INSTRUCTIONS
A – Answer these questions about the prayer-walk passage, one answer per line, marked (i), (ii), (iii) to match.
(i) What kind of clothes was the woman on the sidewalk wearing?
(ii) How far past her could the fragrance still be detected?
(iii) Which Bible reference is cited for the quoted words of the Apostle Paul?
B – Write the next part of the prayer-walk passage, continuing after its closing Bible quotation.
==== QUOTED PASSAGE ====
So I’m out for my morning prayer-walk yesterday when I meet a lady on the sidewalk striding in the opposite direction. We smile and exchange our “good mornings” as we pass by one another. Just as soon as I’m shoulder to shoulder with her I detect a strong fragance. She’s obviously wearing perfume. Now, she’s sporting work-out clothes and is obviously exercising. It’s not like she was on her way to work. Still, before she left the house she apparently felt like it would be nice to spritz herself … perhaps more than once. A good ten yards past her I could still detect her fragrance. It’s like for several seconds I was moving through her aromatic jet stream!

In this case, I didn’t mind. Frankly, the fragrance was a nice one. But the idea that though she had moved on I could still smell where she had been arrested my attention. I thought of the following words penned by the Apostle Paul:

But thanks be to God, who always leads us in triumphal procession in Christ and through us spreads everywhere the fragrance of the knowledge of him. For we are to God the aroma of Christ among those who are being saved and those who are perishing. To the one we are the smell of death; to the other, the fragrance of life. And who is equal to such a task? (2 Corinthians 2:14-16)
==== INFORMATION SHOWN ====
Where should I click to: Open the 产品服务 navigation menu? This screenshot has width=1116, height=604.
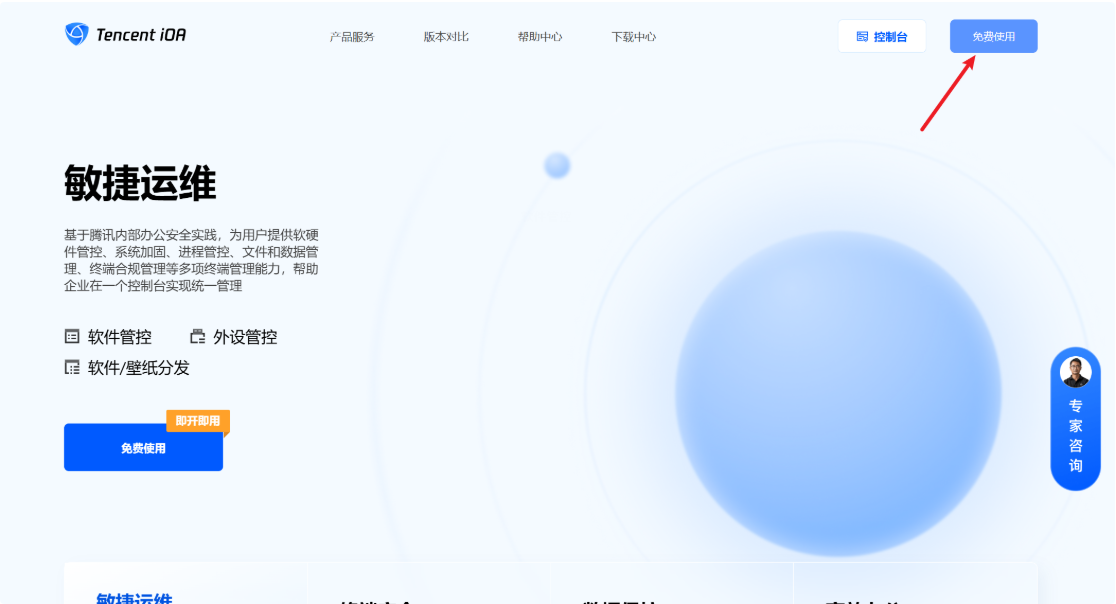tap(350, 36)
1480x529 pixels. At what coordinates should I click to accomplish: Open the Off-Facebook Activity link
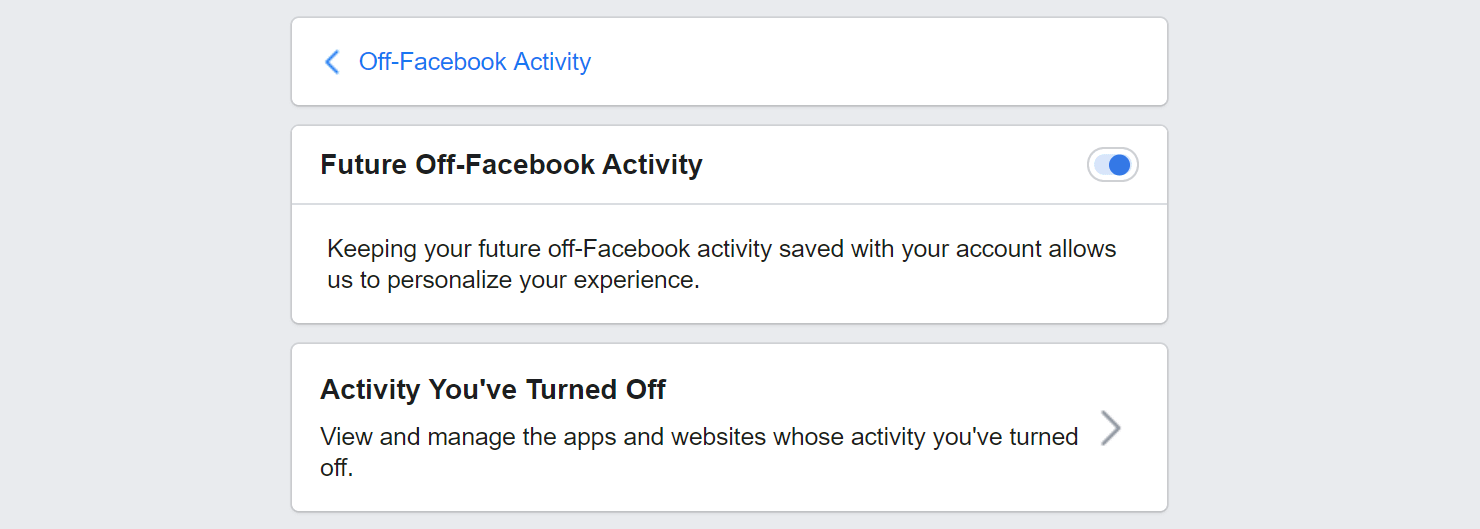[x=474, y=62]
====
RESPONSE LIST
A –
(i) Work-out clothes.
(ii) A good ten yards.
(iii) 2 Corinthians 2:14-16.

B –
At the risk of greatly oversimplifying what Paul was doing in this passage, I want to point out how that he speaks here of Christians bearing the “aroma of Christ” and of spreading everywhere the “fragrance of the knowledge of him.” It makes me wonder: When I’m in someone’s presence, what kind of aroma, spiritually speaking, am I giving off? To what degree am I redolent of a wise, courageous, compassionate Jesus? Do my words and actions remind people of Christ, or is it just me they see? And, after I’m gone, what kind of spiritual aroma, if any, lingers? Is it the smell of death, or the fragrance of life?

Common wisdom says that most people who wear perfume or cologne tend to overdo do it. But when it comes to bearing the aroma of Christ can this ever really be the case? Can we ever do too good a job of spreading everywhere the knowledge of him? I don’t think so.

Oh, and by the way, I suspect that the only real way to put on Christ’s brand, is to spend time with him. Which begs the question: Did we spritz today?

Something to think about.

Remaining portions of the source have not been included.